10 Things About Loans Your Bank Won’t Tell You

by Charles White

 The rich ruleth over the poor, and the borrower is servant to the lender.

~ Proverbs 22:7

When helping customers with their loans and lines of credit, customers will ask a myriad of questions about how loans work and why some of their questions are never answered by their banks. In my role as a consultant, I try to provide as much light as possible to help the average consumer understand the banking system. This would include how banks operate and how credit really works within the banking system. Here are the top 10 answers to the mystery of the banking system.

The Fair Isaac and Company (FICO) score that you see is not the one the bank sees. Fair Isaac and Company has over 54 different types of FICO scores that fall under installment loans, car loans, insurance and other financial instruments. Every FICO is different because there are different risks levels involved in taking on different types of debt. This risk level is different for FICO scores when using Experian, Equifax and Transunion. For the most accurate score, the consumer can either go to www.myfico.com and receive a score or apply for a loan and have the score disclosed to them.

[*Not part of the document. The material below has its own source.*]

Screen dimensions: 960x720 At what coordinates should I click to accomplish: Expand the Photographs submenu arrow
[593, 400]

The bank has its own scoring system that is not disclosed to you. Within the banking system there are 7 different types of scores: Revenue score, Behavioral scores, Response score, Transaction score, Collection Score, Bankruptcy Risk Score and an Attrition score. Each score handles a different part of a consumers relation with a bank and with debt. More information on each score can be provided by your bank or by contacting the US Treasury.

The bank uses more than the Experian, Equifax and Transunion databases to evaluate your creditworthiness. According the Consumer Financial Protection Bureau (www.ConsumerFinance.gov) there are over 30 different types consumer databases that banks and other financial companies have access to when they determine a consumer’s credit worthiness. The big three are the ones that are known by most consumers.

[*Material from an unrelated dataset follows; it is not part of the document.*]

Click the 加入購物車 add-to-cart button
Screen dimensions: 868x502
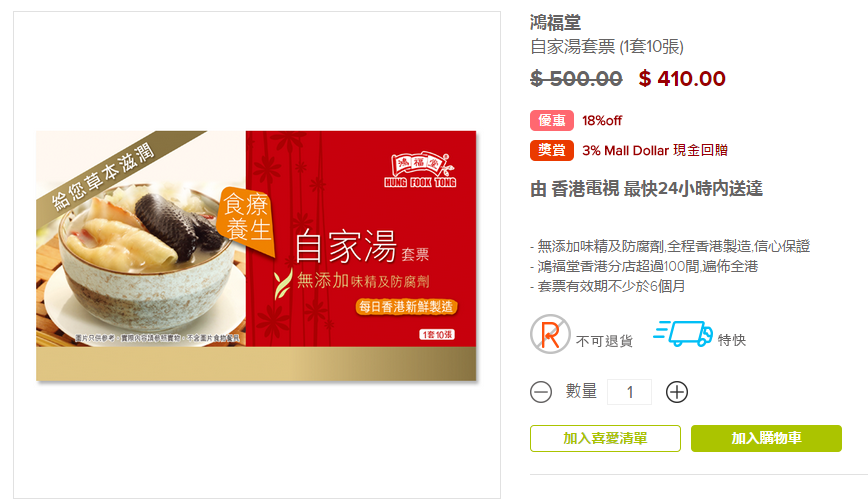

Banks will not tell you exactly why you were turned down for a loan. A bank has to only provide you what the cause was for turning you down, ie, a database or lack of income. They do not have to tell the exactly why. With most customers, I tell them to keep the debt low and income high and this will better your chances.

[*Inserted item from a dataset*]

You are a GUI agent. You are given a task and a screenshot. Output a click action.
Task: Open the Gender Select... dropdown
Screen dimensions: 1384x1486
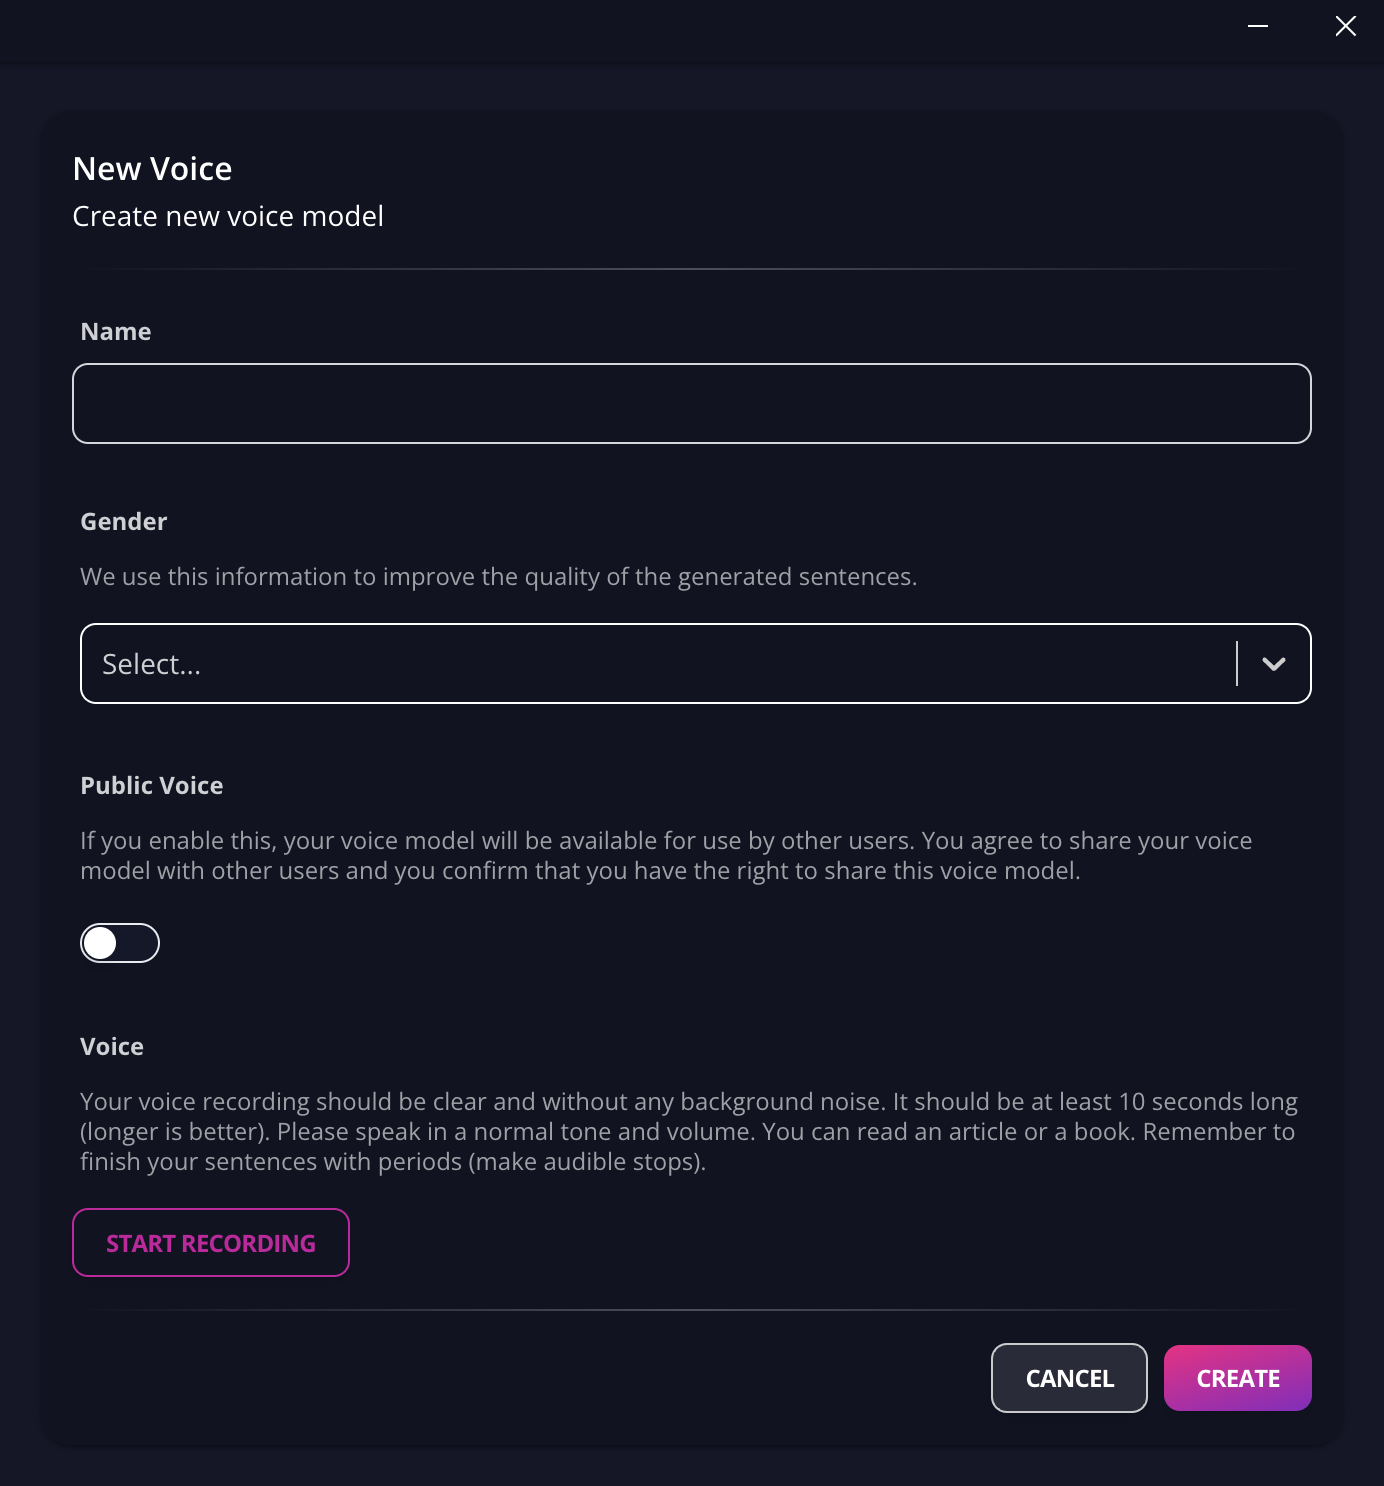coord(696,664)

Banks prefer their own customers over you. A bank is in business to make money and to take as few risks as possible. A bank’s best customer is their own customer. With their own customer, the bank has their history and they know their debt level. With a stranger, there are many unknowns. In order to get around this, I suggest that my client, become a customer of a bank before applying for a loan. This would mean opening up a checking and savings account and disclosing other financial information.

National banks loan officers can’t make local decisions about your loan. Most national banks, that are publicly traded, have to report numbers quarterly to Wall Street.  This means that numbers from quarter to quarter, have to be consistent across the board. If you have a loan officer in Iowa, who is making different decisions about loans that are different than someone in Utah, the bank will have inconsistent results. In order to get around this, all branches use the same software so that decisions are consistent and predictable.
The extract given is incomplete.